This is the mail archive of the
libc-alpha@sourceware.org
mailing list for the glibc project.
Re: [PATCH] Async signal safe TLS accesses
- From: Andrew Hunter <ahh at google dot com>
- To: Alexandre Oliva <aoliva at redhat dot com>
- Cc: Paul Pluzhnikov <ppluzhnikov at google dot com>, "Joseph S. Myers" <joseph at codesourcery dot com>, GLIBC Devel <libc-alpha at sourceware dot org>
- Date: Thu, 5 Dec 2013 12:01:38 -0800
- Subject: Re: [PATCH] Async signal safe TLS accesses
- Authentication-results: sourceware.org; auth=none
- References: <1380830518-16721-1-git-send-email-ahh at google dot com> <1382477766-15770-1-git-send-email-ahh at google dot com> <Pine dot LNX dot 4 dot 64 dot 1310222145490 dot 13258 at digraph dot polyomino dot org dot uk> <CALoOobMsO6X86JFD4J7F-EL-J+xOTEOVbzH=6mwrvfCnFvw57Q at mail dot gmail dot com> <Pine dot LNX dot 4 dot 64 dot 1311052233090 dot 30260 at digraph dot polyomino dot org dot uk> <CALoOobM70-mix+=1zuDnSoK7SRqQChbL=03xBkUcFf1fyS1Mjw at mail dot gmail dot com> <CALoOobP7kdpZCZA0a7MZWCtONu81fW4H_qAWOEfpfvzxJgG_=Q at mail dot gmail dot com> <CALoOobP6rTDosadvLKhHY+deDsU-FtvyO8QX_Y4dZy716e2ATQ at mail dot gmail dot com> <CALoOobOCT-inwMZkzEr+JYT4c8qwpN-EGMPFu_kHQTpc2icj0g at mail dot gmail dot com> <CALoOobPHo7+jG0nfiZp9afC2rArLUMRYZEag21W+78UBTZF=CQ at mail dot gmail dot com> <orvbzckoif dot fsf at livre dot home>
On Thu, Nov 28, 2013 at 5:03 PM, Alexandre Oliva <aoliva@redhat.com> wrote:
> I'm a bit disappointed at how wasteful the allocation strategy is,
> wasting a full page per thread even for a one-word TLS dynamic block. I
> think using a TLS-only malloc arena, only locked with signals disabled,
> would bring us much better memory efficiency, although there might be a
> significant penalty for assigning dynamic segments of different threads
> to the same page, should they happen to be accessed very often.

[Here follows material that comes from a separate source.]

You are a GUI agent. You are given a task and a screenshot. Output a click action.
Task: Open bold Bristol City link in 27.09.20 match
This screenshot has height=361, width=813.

This
> page sharing by different threads is something we don't necessarily
> avoid with the current AS-Unsafe allocation scheme, and avoiding that is
> an improvement that the current strategy brings, but I wonder if we
> could find some trade off that wouldn't waste so much memory but that
> would keep segments used by different threads in separate pages... This
> first comment is not meant as a blocker against the page, but as a
> suggestion for future improvement.
>
As pointed out various points downthread, this allocator's
inefficiency isn't particularly important, for this patch at least, so
I've left it as-is.
>
> Since __signal_safe_malloc is guaranteed to return just-mmapped memory,
> and that is always zeroed out by the kernel, there's no real need for
> __signal_safe_calloc to dirty the pages scribbling over them with
> userland zeros; they're no different from kernel zeros ;-)
>
>
> I was under the impression that one of the main problems with making TLS
> AS-Safe was the fact that in some cases of TLS dynamic address
> resolution we'd take the dl lock, and if we take a signal while we hold
> the lock, and the signal handler attempts to resolve the same address
> and take the lock, we'd deadlock if the lock was non-recursive, or risk
> finding inconsistent state otherwise. The lock is recursive, but I
> don't see anything in the patch besides the CAS loops that avoids
> inconsistent state, particularly in the case of lazy TLS relocation
> (introduced with GNU2 TLS). Was that not taken into account?
>
glibc recursive locks aren't async-signal-safe. We avoid problems
with reentrancy via dl_mask_all_signals.
>
> I'm somewhat concerned about priority inversion in the atomic_delay()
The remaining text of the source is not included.